Возвращаясь к мотиву ‘продажи’, отметим, что данный мотив возникает в «Восковой персоне» неоднократно; Тынянов актуализирует все значения слова, превращая его в конце концов в целый «пучок» смыслов; слово «продажа» окажется той скрепой, которая будет удерживать вместе несколько эпизодов, каждый из которых будет увеличивать семантический объем лексемы, как бы достраивая «продажу» до сверхсмысла. Столкновение вещи и человека, живой человеческой плоти и мертвого предмета в проанализированном эпизоде подхватывается Тыняновым в главке, посвященной Кунсткамере, где через цитату из императорского указа, повелевающего продавать «монстров» живых и мертвых, а также через саму структуру описания, сополагающего «все вместе», живое и мертвое, вещное, живое и мертвое как бы уравниваются семантически. История шестипалого Якова, проданного родным братом, отставным солдатом Михалкою («Он был умный, и его продал брат», 210) придает мотиву продажи особое значение продажи как предательства, отсылая в то же время к фразе умирающего Петра («Миновал ему срок, продали его, умирает солдатский сын, Петр Михайлов», 173; отметим попутно, что предсмертная жалоба царя перекликается с описанием камзола на предыдущей странице: «Камзол висел на вешалке, давно строен, сроки прошли и обветшал»; то есть и в данном случае сталкиваются «живое» и «вещное»). «Динамизируя» слово, включая в работу смыслопорождения все значения лексемы, Тынянов выстраивает весьма емкую семантическую систему, где «продажность» человека / вещи «дорастает» до предательства / продажи, уравнивающей вещь и человека, что в свою очередь превращается в предательство / «продажу» Петра и его дела: повторение слова оказывается различием, а отнюдь не тавтологией 26. Именно различие в повторении и вносит тот довесок смысла, благодаря которому возникает «символический порядок» литературы.

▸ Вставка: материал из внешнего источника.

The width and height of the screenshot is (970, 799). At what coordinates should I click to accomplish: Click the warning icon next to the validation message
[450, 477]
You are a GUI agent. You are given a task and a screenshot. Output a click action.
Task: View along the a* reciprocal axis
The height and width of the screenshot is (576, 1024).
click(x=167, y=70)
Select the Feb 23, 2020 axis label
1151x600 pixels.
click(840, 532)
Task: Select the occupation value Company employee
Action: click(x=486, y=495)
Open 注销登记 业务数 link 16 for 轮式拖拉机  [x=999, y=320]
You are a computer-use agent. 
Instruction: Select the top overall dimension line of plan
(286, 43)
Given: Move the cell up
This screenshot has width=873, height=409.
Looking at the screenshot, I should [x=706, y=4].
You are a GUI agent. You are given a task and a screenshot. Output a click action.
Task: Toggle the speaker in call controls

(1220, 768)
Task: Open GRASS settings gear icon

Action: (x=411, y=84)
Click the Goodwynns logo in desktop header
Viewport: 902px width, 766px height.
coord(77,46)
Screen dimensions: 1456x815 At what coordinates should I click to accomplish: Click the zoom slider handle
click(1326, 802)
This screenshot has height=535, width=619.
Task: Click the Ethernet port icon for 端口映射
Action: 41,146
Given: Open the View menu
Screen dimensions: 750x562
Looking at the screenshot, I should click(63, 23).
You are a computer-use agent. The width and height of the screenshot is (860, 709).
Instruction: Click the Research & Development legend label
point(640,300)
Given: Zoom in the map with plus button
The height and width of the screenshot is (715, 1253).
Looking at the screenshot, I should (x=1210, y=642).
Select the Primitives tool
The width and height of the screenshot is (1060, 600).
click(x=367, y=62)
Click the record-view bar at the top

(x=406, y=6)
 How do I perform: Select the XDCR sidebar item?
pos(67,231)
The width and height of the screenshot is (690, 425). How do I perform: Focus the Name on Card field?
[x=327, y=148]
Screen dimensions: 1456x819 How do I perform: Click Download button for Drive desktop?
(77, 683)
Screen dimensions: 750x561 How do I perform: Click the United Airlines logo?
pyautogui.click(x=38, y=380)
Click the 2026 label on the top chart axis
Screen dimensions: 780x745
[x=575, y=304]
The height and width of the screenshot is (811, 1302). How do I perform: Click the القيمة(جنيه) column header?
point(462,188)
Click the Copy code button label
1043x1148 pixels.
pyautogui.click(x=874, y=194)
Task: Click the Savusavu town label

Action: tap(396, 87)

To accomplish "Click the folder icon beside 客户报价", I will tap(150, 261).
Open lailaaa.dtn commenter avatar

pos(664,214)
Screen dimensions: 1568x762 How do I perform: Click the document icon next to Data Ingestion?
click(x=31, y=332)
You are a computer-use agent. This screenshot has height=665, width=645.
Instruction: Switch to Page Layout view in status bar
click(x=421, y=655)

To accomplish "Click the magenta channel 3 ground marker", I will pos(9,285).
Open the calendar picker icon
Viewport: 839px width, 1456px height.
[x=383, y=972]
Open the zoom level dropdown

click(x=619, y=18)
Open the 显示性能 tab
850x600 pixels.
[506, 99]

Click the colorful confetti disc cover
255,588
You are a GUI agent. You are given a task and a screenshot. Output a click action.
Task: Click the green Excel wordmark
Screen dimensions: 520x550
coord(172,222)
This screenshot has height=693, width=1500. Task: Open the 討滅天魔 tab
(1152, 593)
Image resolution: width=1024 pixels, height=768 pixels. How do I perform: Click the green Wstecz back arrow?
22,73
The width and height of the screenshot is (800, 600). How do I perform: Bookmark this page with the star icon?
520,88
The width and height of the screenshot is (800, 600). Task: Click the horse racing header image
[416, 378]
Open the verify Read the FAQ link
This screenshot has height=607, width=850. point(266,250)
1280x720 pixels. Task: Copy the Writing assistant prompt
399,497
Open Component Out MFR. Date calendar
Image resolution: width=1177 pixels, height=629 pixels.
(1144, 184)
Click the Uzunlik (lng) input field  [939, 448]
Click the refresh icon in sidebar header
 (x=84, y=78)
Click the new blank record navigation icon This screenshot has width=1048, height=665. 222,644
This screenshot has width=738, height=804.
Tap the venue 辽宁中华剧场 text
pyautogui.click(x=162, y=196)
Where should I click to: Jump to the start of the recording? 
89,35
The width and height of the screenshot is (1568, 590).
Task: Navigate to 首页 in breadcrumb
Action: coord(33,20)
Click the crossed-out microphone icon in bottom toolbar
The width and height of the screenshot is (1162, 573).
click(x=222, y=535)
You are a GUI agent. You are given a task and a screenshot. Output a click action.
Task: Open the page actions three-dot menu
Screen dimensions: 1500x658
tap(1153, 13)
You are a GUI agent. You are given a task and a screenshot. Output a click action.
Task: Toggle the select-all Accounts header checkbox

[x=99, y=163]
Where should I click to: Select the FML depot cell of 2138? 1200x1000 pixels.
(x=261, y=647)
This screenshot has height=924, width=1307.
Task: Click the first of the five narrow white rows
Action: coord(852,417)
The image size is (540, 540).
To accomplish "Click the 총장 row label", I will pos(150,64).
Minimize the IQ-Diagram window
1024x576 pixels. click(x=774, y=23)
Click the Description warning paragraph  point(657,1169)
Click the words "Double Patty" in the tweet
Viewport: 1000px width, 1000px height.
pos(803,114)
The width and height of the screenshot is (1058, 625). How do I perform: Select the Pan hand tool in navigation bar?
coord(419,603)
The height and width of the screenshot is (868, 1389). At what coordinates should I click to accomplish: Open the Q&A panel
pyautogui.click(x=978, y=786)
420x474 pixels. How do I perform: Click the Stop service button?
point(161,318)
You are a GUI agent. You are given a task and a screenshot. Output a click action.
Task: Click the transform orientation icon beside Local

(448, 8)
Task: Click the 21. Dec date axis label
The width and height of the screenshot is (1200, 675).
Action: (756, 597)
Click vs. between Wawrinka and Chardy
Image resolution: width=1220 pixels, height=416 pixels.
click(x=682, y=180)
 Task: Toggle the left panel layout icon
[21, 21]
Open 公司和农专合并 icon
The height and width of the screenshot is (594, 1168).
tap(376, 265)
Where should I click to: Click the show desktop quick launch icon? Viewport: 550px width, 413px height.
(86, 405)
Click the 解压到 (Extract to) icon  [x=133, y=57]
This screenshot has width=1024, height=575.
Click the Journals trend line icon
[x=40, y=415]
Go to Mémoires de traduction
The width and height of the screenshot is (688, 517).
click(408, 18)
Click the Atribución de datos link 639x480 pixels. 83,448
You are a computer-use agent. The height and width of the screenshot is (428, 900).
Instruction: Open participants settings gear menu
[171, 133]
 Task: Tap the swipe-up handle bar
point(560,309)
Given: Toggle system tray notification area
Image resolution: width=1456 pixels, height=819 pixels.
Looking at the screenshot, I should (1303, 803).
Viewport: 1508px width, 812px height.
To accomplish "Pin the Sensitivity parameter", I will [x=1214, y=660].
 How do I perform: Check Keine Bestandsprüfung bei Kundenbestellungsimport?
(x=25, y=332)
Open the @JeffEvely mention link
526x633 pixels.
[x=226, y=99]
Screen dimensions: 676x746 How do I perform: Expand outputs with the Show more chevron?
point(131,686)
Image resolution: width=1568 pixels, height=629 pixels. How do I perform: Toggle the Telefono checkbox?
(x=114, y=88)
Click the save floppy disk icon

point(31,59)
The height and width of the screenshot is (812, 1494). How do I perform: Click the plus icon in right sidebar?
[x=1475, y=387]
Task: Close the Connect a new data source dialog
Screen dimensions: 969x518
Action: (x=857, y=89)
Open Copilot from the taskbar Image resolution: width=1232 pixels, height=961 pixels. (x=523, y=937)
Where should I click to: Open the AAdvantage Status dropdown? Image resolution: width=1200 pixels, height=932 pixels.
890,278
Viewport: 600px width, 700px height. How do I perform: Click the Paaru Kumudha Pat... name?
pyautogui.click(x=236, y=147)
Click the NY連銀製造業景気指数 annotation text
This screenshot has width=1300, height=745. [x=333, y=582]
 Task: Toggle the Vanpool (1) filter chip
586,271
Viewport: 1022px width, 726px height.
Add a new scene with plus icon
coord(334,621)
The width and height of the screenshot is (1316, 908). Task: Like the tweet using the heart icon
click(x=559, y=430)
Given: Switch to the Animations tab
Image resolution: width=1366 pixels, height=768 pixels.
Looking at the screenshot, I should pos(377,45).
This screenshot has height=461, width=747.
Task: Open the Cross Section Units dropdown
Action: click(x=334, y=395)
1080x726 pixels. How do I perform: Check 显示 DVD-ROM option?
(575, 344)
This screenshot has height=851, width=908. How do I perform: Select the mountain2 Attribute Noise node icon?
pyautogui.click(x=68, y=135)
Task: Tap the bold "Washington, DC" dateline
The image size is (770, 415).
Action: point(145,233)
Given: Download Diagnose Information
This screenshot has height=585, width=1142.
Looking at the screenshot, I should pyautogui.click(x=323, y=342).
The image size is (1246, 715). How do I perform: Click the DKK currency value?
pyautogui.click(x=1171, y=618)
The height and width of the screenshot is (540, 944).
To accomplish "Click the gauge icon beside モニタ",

По словам скульптора, сам материал восковых изображений позволяет уничтожить, стереть различие между моделью и ее репрезентацией, человеком и вещью, «person» и «persona»: «<…> есть искусство изящное и верное, так что нельзя портрет отличить от того человека, с которого портрет делан» (160). Необходимо при этом отметить, что данная семантическая конструкция является важнейшей, если не основной смысловой константой текстов о восковых статуях вообще, независимо от того, принадлежат ли эти произведения к литературному дискурсу или какому-нибудь другому (так, например, в газетном сообщении о первом, как кажется, в Петербурге кабинете восковых фигур указано, что «многие персоны, посмотря на вышереченные подобия засвидетельствовали, что их с живыми лицами, которые сим художеством представляются, весьма трудно распознать» 27). Возвращаясь к «Восковой персоне», отметим, что эпиграф к главе второй, посвященной экспонатам Кунсткамеры, где «<…> было все вместе, и живое и мертвое <…>» (195), содержит то же сочетание: «Не лучше ли жить, чем умереть». (Разумеется, настойчивый автор не упустил случая продемонстрировать дискурсивное соседство «живого» и «мертвого» еще раз: «Плата такая: за человеческого урода по 10 рублей <…>. Это за мертвых. А за живых — за человечьего по сту рублей <…>», 207). Фразе экзотического «короля самоедского», ставшей процитированным выше эпиграфом, вторят записанные «слободским языком», то есть латиницей, стихи Виллима Монса, также попавшие во вторую главу: «Ach, sto jest swet i f swete, ach, fso pratifnaja, / Ne magu schit, ne umerty, sertza taskliwaja?» (205). Естественными объектами «оживления» становятся чучела животных и другие «натуралии», даже столь гротескные, как отрезанные головы:
Все годовалые, или двулетние. И детские головы смотрели живыми глазами <…>. И где отрезана была голова, — можно было подумать, что сейчас брызнет кровь, — так все сохранялось в хлебном вине! (197), Видны были собаки Тиран, Лизет и Эоис, и мертвая шерсть стояла на них дыбом (277).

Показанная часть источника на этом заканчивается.